_ABOUT THIS TASK_:
Counting the line with "プライバシーポリシー (69, 2569)" as the last one, copy out the lines of the data exactly from the first onward.
++++ SUPPLIED RECORDS
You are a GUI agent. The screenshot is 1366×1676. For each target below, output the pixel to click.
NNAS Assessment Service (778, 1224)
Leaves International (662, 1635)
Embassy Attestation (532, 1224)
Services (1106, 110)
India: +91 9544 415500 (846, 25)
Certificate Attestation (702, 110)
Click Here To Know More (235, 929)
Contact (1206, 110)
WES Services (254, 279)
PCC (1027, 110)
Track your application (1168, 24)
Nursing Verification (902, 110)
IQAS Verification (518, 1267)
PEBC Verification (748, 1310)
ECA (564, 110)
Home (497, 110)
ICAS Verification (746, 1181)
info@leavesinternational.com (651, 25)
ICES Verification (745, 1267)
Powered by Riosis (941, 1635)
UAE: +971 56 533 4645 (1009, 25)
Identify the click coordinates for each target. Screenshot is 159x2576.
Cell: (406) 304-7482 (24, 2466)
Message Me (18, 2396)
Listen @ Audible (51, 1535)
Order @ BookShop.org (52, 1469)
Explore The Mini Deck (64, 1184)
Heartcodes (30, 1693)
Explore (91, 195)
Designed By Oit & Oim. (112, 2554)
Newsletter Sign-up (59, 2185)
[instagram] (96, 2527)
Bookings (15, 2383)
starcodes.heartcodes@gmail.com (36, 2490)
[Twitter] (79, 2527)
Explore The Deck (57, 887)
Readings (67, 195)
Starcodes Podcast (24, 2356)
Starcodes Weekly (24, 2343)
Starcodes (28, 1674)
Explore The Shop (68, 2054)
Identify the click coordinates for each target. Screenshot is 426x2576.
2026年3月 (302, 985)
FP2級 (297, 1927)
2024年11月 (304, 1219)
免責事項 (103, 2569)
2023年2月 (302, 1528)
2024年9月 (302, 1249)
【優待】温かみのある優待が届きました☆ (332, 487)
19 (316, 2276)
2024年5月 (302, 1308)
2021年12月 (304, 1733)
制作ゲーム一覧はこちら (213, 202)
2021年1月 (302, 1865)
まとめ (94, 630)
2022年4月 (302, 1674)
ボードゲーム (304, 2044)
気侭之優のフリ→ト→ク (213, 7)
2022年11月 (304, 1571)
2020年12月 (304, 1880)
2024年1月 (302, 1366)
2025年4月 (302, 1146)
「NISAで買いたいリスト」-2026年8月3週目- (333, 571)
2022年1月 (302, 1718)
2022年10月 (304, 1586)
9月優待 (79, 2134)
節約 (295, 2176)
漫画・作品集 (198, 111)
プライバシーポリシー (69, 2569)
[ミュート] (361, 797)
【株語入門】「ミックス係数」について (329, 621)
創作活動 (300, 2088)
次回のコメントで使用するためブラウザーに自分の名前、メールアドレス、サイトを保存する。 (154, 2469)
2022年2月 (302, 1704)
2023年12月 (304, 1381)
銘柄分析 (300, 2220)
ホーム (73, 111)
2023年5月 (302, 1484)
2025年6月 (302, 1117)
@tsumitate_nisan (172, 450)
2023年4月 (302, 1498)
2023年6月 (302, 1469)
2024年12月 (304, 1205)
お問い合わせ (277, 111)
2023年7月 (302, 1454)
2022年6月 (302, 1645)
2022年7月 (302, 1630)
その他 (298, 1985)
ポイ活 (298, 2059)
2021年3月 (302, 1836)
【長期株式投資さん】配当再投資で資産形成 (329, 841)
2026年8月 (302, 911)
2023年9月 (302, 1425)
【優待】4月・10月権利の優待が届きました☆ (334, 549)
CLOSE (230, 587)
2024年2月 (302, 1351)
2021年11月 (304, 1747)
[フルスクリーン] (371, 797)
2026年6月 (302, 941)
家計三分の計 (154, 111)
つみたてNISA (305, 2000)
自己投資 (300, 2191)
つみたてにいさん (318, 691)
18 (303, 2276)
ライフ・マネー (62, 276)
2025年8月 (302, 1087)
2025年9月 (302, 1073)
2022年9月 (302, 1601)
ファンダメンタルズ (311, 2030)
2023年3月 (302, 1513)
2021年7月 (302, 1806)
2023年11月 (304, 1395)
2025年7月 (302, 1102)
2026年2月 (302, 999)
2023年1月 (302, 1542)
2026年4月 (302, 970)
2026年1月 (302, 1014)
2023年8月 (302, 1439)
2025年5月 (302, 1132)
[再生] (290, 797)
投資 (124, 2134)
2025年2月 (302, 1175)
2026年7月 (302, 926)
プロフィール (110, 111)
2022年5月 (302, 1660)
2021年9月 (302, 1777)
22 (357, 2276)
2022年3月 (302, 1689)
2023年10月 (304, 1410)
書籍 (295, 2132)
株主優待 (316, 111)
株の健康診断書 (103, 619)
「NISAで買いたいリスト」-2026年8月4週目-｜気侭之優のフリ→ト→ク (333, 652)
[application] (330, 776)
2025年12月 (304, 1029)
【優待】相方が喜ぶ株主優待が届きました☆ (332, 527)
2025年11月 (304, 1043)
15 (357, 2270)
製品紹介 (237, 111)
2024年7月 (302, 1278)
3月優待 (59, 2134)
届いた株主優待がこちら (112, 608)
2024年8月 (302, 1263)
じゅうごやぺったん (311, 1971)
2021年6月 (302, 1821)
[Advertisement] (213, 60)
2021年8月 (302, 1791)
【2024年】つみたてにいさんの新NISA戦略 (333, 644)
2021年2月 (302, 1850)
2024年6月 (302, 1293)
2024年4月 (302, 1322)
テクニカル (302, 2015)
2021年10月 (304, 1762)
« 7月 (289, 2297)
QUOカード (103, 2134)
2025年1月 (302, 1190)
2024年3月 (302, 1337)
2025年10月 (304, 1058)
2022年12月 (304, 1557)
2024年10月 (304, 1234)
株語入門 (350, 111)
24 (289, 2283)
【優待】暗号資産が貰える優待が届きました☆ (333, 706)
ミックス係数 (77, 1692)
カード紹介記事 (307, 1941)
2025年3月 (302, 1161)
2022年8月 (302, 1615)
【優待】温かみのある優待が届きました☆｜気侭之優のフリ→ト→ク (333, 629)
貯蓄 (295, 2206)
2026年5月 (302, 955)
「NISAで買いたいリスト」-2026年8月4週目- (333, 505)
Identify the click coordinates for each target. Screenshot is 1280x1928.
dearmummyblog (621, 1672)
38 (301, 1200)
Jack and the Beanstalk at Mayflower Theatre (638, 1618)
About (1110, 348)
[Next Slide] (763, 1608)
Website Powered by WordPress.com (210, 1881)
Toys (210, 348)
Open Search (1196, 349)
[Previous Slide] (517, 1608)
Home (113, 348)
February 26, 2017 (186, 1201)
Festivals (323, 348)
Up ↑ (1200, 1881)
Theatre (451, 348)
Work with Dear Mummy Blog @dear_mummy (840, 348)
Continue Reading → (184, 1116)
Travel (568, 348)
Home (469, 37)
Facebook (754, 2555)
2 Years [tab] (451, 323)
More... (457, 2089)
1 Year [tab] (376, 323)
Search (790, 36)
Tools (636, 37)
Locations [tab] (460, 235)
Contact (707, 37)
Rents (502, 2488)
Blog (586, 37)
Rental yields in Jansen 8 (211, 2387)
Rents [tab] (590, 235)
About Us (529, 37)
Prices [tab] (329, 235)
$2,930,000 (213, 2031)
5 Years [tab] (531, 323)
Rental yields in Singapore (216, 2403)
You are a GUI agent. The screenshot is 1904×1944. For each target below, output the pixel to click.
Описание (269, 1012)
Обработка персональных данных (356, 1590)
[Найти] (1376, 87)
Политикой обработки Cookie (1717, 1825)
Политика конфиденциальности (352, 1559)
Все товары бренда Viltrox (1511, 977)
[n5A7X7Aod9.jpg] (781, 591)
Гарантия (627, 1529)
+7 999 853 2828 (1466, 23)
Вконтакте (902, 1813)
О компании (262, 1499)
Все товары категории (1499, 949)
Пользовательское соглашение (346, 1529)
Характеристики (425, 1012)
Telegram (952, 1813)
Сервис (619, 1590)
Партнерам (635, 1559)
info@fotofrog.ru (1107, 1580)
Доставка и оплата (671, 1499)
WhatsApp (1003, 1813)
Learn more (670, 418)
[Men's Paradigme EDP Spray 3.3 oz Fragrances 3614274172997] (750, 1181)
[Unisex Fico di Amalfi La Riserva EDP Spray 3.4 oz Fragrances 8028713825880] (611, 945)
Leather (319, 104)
++++++++
_OUTPUT_:
You are a GUI agent. The screenshot is 1366×1676. For each target below, output the pixel to click.
NNAS Assessment Service (778, 1224)
Leaves International (662, 1635)
Embassy Attestation (532, 1224)
Services (1106, 110)
India: +91 9544 415500 (846, 25)
Certificate Attestation (702, 110)
Click Here To Know More (235, 929)
Contact (1206, 110)
WES Services (254, 279)
PCC (1027, 110)
Track your application (1168, 24)
Nursing Verification (902, 110)
IQAS Verification (518, 1267)
PEBC Verification (748, 1310)
ECA (564, 110)
Home (497, 110)
ICAS Verification (746, 1181)
info@leavesinternational.com (651, 25)
ICES Verification (745, 1267)
Powered by Riosis (941, 1635)
UAE: +971 56 533 4645 (1009, 25)
Identify the click coordinates for each target. Screenshot is 159x2576.
Cell: (406) 304-7482 (24, 2466)
Message Me (18, 2396)
Listen @ Audible (51, 1535)
Order @ BookShop.org (52, 1469)
Explore The Mini Deck (64, 1184)
Heartcodes (30, 1693)
Explore (91, 195)
Designed By Oit & Oim. (112, 2554)
Newsletter Sign-up (59, 2185)
[instagram] (96, 2527)
Bookings (15, 2383)
starcodes.heartcodes@gmail.com (36, 2490)
[Twitter] (79, 2527)
Explore The Deck (57, 887)
Readings (67, 195)
Starcodes Podcast (24, 2356)
Starcodes Weekly (24, 2343)
Starcodes (28, 1674)
Explore The Shop (68, 2054)
Identify the click coordinates for each target. Screenshot is 426x2576.
2026年3月 (302, 985)
FP2級 (297, 1927)
2024年11月 (304, 1219)
免責事項 (103, 2569)
2023年2月 (302, 1528)
2024年9月 (302, 1249)
【優待】温かみのある優待が届きました☆ (332, 487)
19 (316, 2276)
2024年5月 (302, 1308)
2021年12月 (304, 1733)
制作ゲーム一覧はこちら (213, 202)
2021年1月 (302, 1865)
まとめ (94, 630)
2022年4月 (302, 1674)
ボードゲーム (304, 2044)
気侭之優のフリ→ト→ク (213, 7)
2022年11月 (304, 1571)
2020年12月 (304, 1880)
2024年1月 (302, 1366)
2025年4月 (302, 1146)
「NISAで買いたいリスト」-2026年8月3週目- (333, 571)
2022年1月 (302, 1718)
2022年10月 (304, 1586)
9月優待 (79, 2134)
節約 (295, 2176)
漫画・作品集 (198, 111)
プライバシーポリシー (69, 2569)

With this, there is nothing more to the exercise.